Thinking about Tyce hurt worse than my face and I was tired of drowning in self-pity. A pile of unopened books and half-written papers covered my desk, but I wasn't in the mood to wade through six weeks of missed classes. Crawling into bed and sleeping seemed to be my best option. I didn't get the chance, because the door to my bedroom flew open and two hulking guys tackled me to the floor before I could tell them to fuck off.
"Foxy," Derek 'Dix' Dixon shouted, giving me a face wash with his gloved hand. I let loose a strangled howl when he came in contact with my fresh bruises.
"We missed you tonight, Captain," Travis 'Marshmallow' Marshall mumbled. "Fuck, I drank too much."
The sour stench of alcohol filled my nose and I knew they were both shit-faced. "Get the hell off me. If you guys puke in my room, I'll kill you," I said.

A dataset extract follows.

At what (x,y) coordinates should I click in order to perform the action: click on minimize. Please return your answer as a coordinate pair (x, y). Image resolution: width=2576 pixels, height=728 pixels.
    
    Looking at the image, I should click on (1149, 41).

Dix laughed as he stood up, holding out his hand to pull me to my feet. Marshy groaned and mumbled something into the carpet.
"Marshmallow, get up," I said. I poked him in his ribs with my foot, but all I got was a loud cackle.
"Help me put him to bed before he passes out," I begged Dix. "I don't want to share my room tonight."
"Oh, Foxy," Dix teased. "Do you have company coming over?"
"No," I said sharply.
"Just teasing, Foxy," Dix said and slid his arm underneath Marshy.
"Sorry." I said quickly. "How'd you get him home?"
"Lindy dropped us off," Dix said. Poor Lindy was the equipment manager for the team and also the taxi driver when players were too bombed to get home by themselves.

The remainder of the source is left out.